Struggle with illness[edit]
In 1951 Leigh and Laurence Olivier performed two plays about Cleopatra, William Shakespeare's Antony and Cleopatra and George Bernard Shaw's Caesar and Cleopatra, alternating the play each night and winning good reviews.[88] They took the productions to New York, where they performed a season at the Ziegfeld Theatre into 1952.[89] The reviews there were also mostly positive, but the critic Kenneth Tynan angered them when he suggested that Leigh's was a mediocre talent that forced Olivier to compromise his own.[90] Tynan's diatribe almost precipitated another collapse; Leigh, terrified of failure and intent on achieving greatness, dwelt on his comments and ignored the positive reviews of other critics.[91]
In January 1953, Leigh travelled to Ceylon to film Elephant Walk with Peter Finch. Shortly after filming commenced, she had a breakdown and Paramount Pictures replaced her with Elizabeth Taylor.[92] Olivier returned her to their home in Britain, where, between periods of incoherence, Leigh told him she was in love with Finch and had been having an affair with him.[93] She gradually recovered over a period of several months. As a result of this episode, many of the Oliviers' friends learned of her problems. David Niven said she had been "quite, quite mad". Noël Coward expressed surprise in his diary that "things had been bad and getting worse since 1948 or thereabouts".[94] Leigh's romantic relationship with Finch began in 1948, and waxed and waned for several years, ultimately flickering out as her mental condition deteriorated.[95]
In 1953 Leigh recovered sufficiently to play The Sleeping Prince with Olivier; and, in 1955, they performed a season at Stratford-upon-Avon in Shakespeare's Twelfth Night, Macbeth, and Titus Andronicus.[96] They played to capacity houses and attracted generally good reviews, Leigh's health seemingly stable. John Gielgud directed Twelfth Night and wrote, "... perhaps I will still make a good thing of that divine play, especially if he will let me pull her little ladyship (who is brainier than he but not a born actress) out of her timidity and safeness. He dares too confidently ... but she hardly dares at all and is terrified of overreaching her technique and doing anything that she has not killed the spontaneity of by overpractice."[97] In 1955 Leigh starred in Anatole Litvak's film The Deep Blue Sea; co-star Kenneth More felt he had poor chemistry with Leigh during the filming.[98]
Photograph by Roloff Beny, 1958
In 1956 Leigh took the lead role in the Noël Coward play South Sea Bubble, but became pregnant and withdrew from the production. Several weeks later, she miscarried and entered a period of depression that lasted for months.[99] She joined Olivier for a European tour of Titus Andronicus, but the tour was marred by Leigh's frequent outbursts against Olivier and other members of the company. After their return to London, her former husband, Leigh Holman, who could still exert a strong influence on her, stayed with the Oliviers and helped calm her.[100]
In 1958 considering her marriage to be over, Leigh began a relationship with the actor Jack Merivale, who knew of Leigh's medical condition and assured Olivier he would care for her. In 1959, when she achieved a success with the Noël Coward comedy Look After Lulu!, The Times critic described her as "beautiful, delectably cool and matter of fact, she is mistress of every situation".[101]
In 1960 she and Olivier divorced and Olivier soon married actress Joan Plowright.[102] In his autobiography, Olivier discussed the years of strain they had experienced because of Leigh's illness: "Throughout her possession by that uncannily evil monster, manic depression, with its deadly ever-tightening spirals, she retained her own individual canniness – an ability to disguise her true mental condition from almost all except me, for whom she could hardly be expected to take the trouble."[2]

DIRECTIONS
In the passage about Leigh's illness, who replaced Leigh in Elephant Walk after her breakdown? The material after this passage is not needed.

RAW DATA

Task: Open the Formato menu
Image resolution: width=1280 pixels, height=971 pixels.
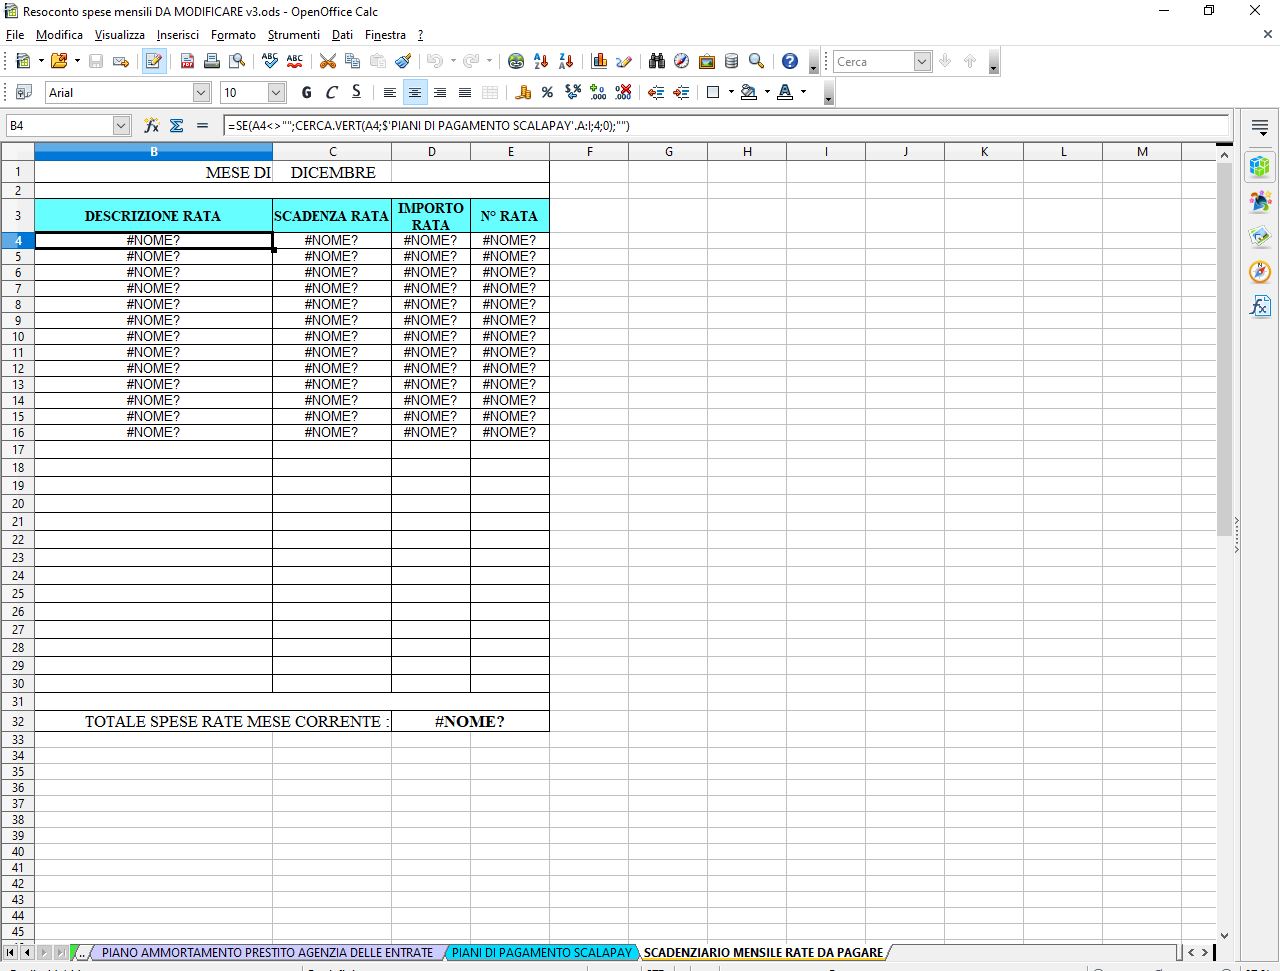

SOLVED EXERCISE
Elizabeth Taylor